Sin embargo, ya no se ven estampas de hace algunos años, cuando muchos jóvenes aprovechaban para hacer relajo o pintar de azul a quienes paseaban en el lugar, algo mal visto por muchos.
Familias van al Centenario en vez del Carnaval
En lugar de ir a Ciudad Carnaval, en la comisaría meridana de Xmatkuil, o los carnavales de Progreso o Kanasín, numerosas familias optaron por ir al Centenario, donde fue fluida la llegada desde temprana hora.
Pero no solo familias, sino también amigos y novios aprovecharon el día para dar vueltas en el trenecito, subir a los juegos en diversas áreas del parque, el teleférico y otros atractivos, así como disfrutar del menú que ofrecen los puestos de alimentos.
Un factor que animó a realizar un paseo fue el clima agradable, con aire fresco a causa del frente frío. No había el calor que abochorna ni el frío que desanima a salir de casa.
Fluida llegada de visitantes al zoológico Centenario

Conforme transcurrieron las horas, el Centenario recibió visitantes de Mérida y otros sitios de Yucatán, como fue el caso de Kevin Meza Poot y María Bacab Horán, de Tekax, e incluso se vio a turistas del extranjero.
Kevin Meza comentó que prefirió acudir al Centenario y no al Carnaval en Xmatkuil porque es muy atractivo estar en el parque zoológico, donde planeaba subir al trenecito y disfrutar todos los atractivos para recordar su infancia.
“Se me hizo más atractivo venir al Centenario que ir a las multitudes (por el Carnaval)”
Comentó que salió de Tekax a las 5 de la mañana para llegar temprano a Merida e incluso tuvo que esperar a que abrieran el Centenario.
Los hijos, una razón para ir al Centenario, no al Carnaval
Por su parte, María Bacab comentó que hace 5 años no visitaba el Centenario y prefirió visitar el zoológico en lugar de ir al Carnaval, ya que “para eso habrá otro momento”.

“Es venir para recordar la infancia. Me quiero subir a todos los juegos”, dijo la visitante.
A su vez, Meibel Ongay López comentó que acudió con su familia al Centenario por comodidad y a petición de su hija.
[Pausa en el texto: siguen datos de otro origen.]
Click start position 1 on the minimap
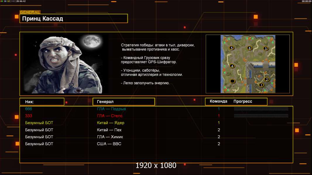(x=261, y=85)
“No quisimos ir al Carnaval porque hay mucha gente, mucho calor, tráfico para llegar. Por eso decidimos acudir al Centenario, ya que está tranquilo, hay menos sol, menos gente y tránsito vehicular”.
Atractivos del Centenario para las familias
“Mis hijos no aguantan el calor ni caminar tanto“, apuntó.
La familia de Maibel está integrada por su esposo Alejandro Campos Ongay y sus hijos Matías, Martín y María.
Otra visitante, Dayana Molina Ĺopez, indicó que optó por el Centenario porque hay juegos para los niños, el trenecito y los animales, entre otros atractivos para padres e hijos.